Le ministre d’État chargé de la Justice, Guillaume Ngefa Atondoko Andali, a entamé mardi 07 avril 2026 une mission officielle à Kisangani, chef-lieu de la province de la Tshopo. Au cœur de ce déplacement : la réforme du Fonds de Réparation des Victimes des Activités illicites de l’Ouganda (FRIVAO) et le renforcement de la gouvernance judiciaire locale.
Selon la cellule de communication du ministère, cette mission s’articule autour de trois axes principaux : la relance structurée du FRIVAO, le suivi des questions judiciaires et pénitentiaires, ainsi que la lutte contre la spoliation des biens publics et privés.
En outre, cette initiative s’inscrit dans le prolongement d’une décision récente du ministre de suspendre les indemnisations individuelles du FRIVAO. Une mesure destinée à assainir le fichier des victimes, dans un contexte marqué par des soupçons d’irrégularités, et à restaurer la crédibilité du mécanisme.
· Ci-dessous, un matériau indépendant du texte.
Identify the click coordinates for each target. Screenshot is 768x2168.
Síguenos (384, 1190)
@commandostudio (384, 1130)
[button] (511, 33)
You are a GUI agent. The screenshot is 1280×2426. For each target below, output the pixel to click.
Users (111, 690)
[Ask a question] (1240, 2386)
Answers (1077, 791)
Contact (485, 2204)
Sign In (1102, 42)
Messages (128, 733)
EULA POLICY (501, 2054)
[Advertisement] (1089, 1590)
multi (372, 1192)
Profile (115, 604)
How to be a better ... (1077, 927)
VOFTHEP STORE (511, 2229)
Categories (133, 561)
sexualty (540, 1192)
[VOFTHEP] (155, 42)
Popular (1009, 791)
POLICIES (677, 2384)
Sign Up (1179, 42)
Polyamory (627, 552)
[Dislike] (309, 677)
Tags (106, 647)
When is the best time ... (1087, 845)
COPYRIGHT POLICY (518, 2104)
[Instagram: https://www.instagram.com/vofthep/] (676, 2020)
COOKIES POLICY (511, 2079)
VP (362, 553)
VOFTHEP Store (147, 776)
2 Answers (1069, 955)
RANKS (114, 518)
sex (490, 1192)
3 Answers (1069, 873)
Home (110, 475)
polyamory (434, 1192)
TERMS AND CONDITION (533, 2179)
Dans cette perspective, des instructions ont été données au procureur général afin d’ouvrir des enquêtes judiciaires indépendantes. Celles-ci devront établir les responsabilités dans les cas présumés de détournement de fonds liés au processus d’indemnisation.
Arrivé à Kisangani en milieu de matinée, le ministre a été accueilli à l’aéroport international de Bangoka par les autorités provinciales, des représentants du pouvoir judiciaire ainsi que des responsables du FRIVAO. Il s’est ensuite rendu au gouvernorat, où il a tenu une réunion de travail avec le gouverneur Paulin Lendongolia Lebabonga.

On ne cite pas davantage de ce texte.